======== The data
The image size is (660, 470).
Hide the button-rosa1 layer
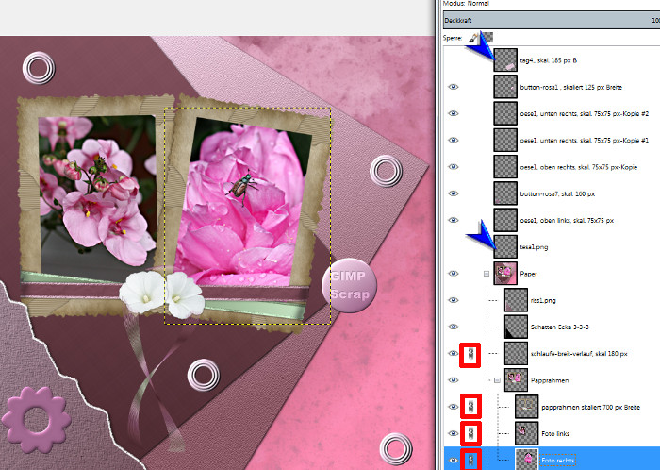[454, 87]
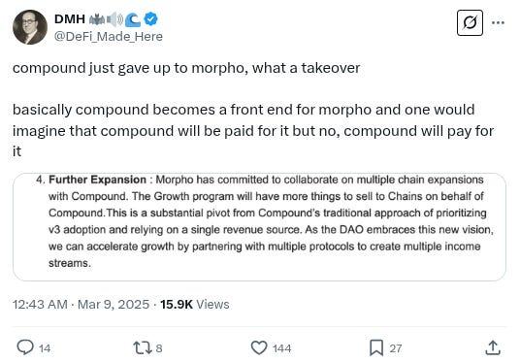The image size is (520, 362).
Task: Click the like count 144
Action: 281,348
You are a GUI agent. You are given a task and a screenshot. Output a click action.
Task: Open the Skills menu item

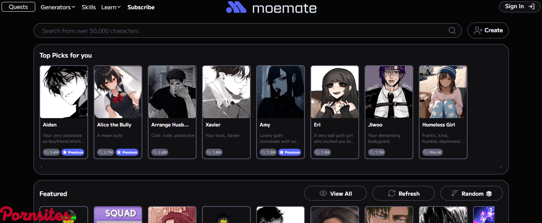[x=89, y=7]
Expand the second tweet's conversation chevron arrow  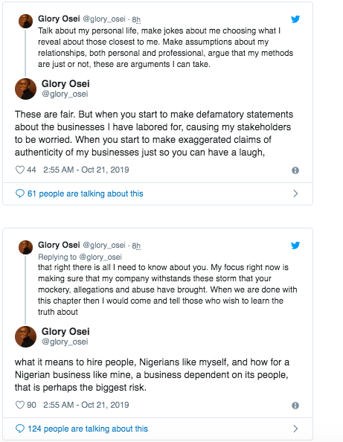point(295,429)
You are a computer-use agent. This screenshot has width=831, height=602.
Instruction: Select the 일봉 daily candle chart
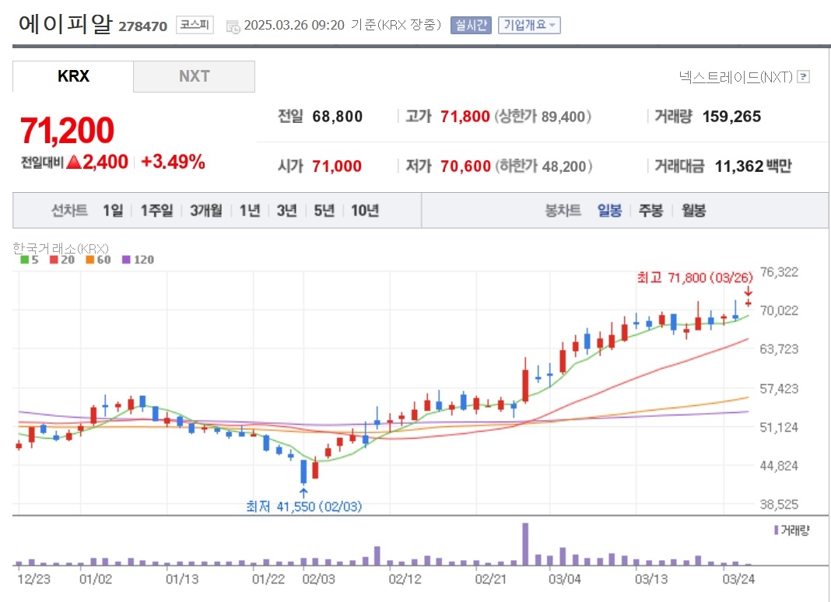click(x=609, y=210)
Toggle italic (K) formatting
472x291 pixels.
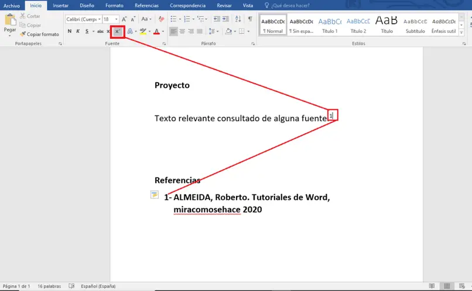pos(78,31)
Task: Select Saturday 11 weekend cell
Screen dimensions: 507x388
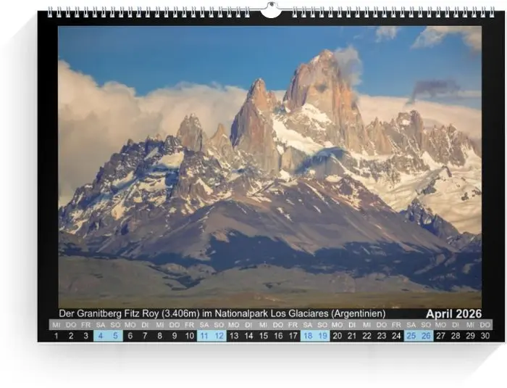Action: [204, 336]
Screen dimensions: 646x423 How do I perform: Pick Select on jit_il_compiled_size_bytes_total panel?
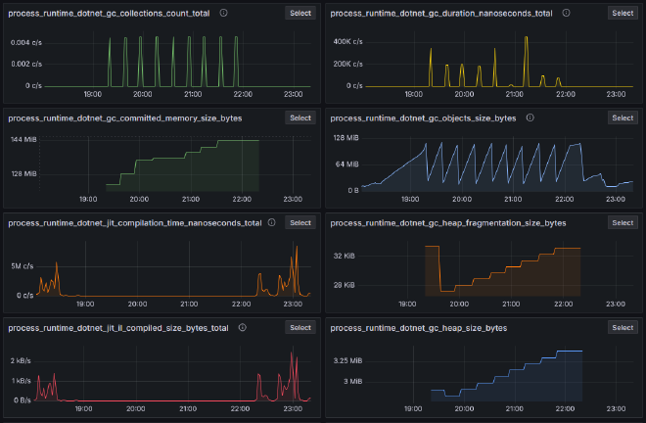pos(300,328)
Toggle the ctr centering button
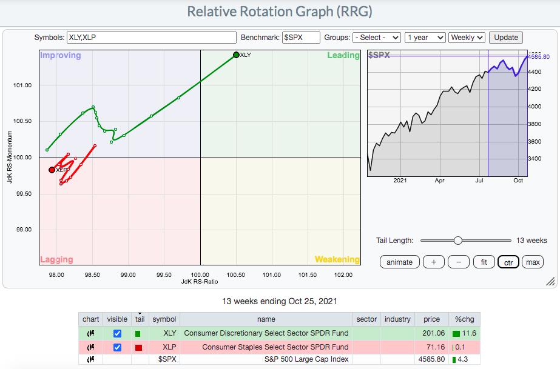The image size is (560, 369). pyautogui.click(x=508, y=262)
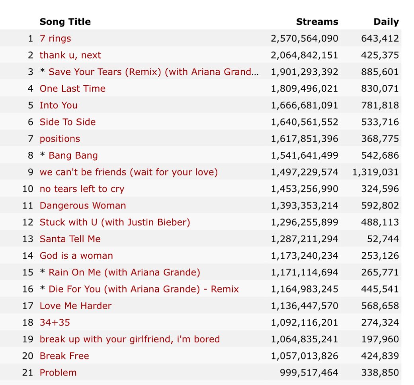The image size is (414, 385).
Task: Open 'Save Your Tears (Remix)' song link
Action: [x=153, y=72]
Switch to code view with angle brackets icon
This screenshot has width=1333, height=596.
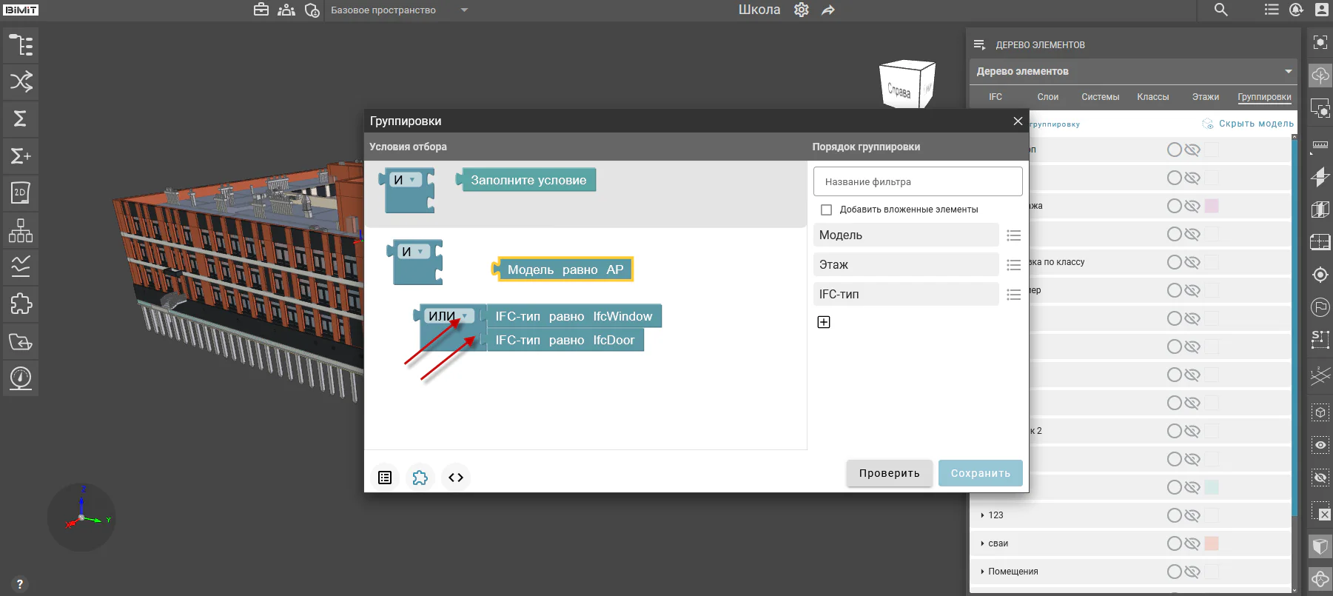pyautogui.click(x=456, y=478)
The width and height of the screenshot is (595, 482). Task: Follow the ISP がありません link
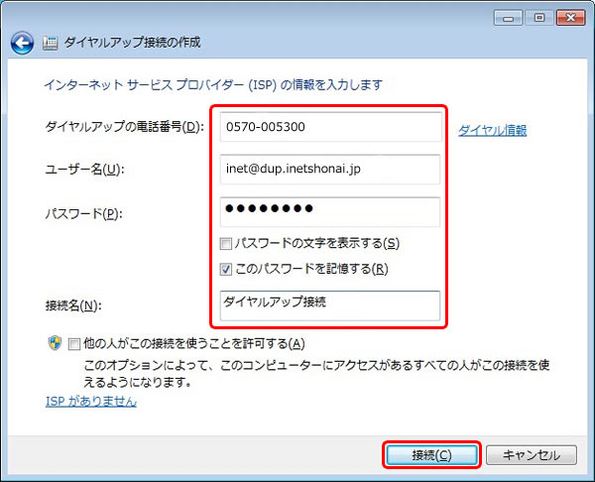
================
## Directions for this task:
Please return all lines above in which the string "agent" is found.

## Solution to this task:
You are a GUI agent. You are given a task and a screenshot. Output a click action.
You are a computer-use agent. This screenshot has width=831, height=602.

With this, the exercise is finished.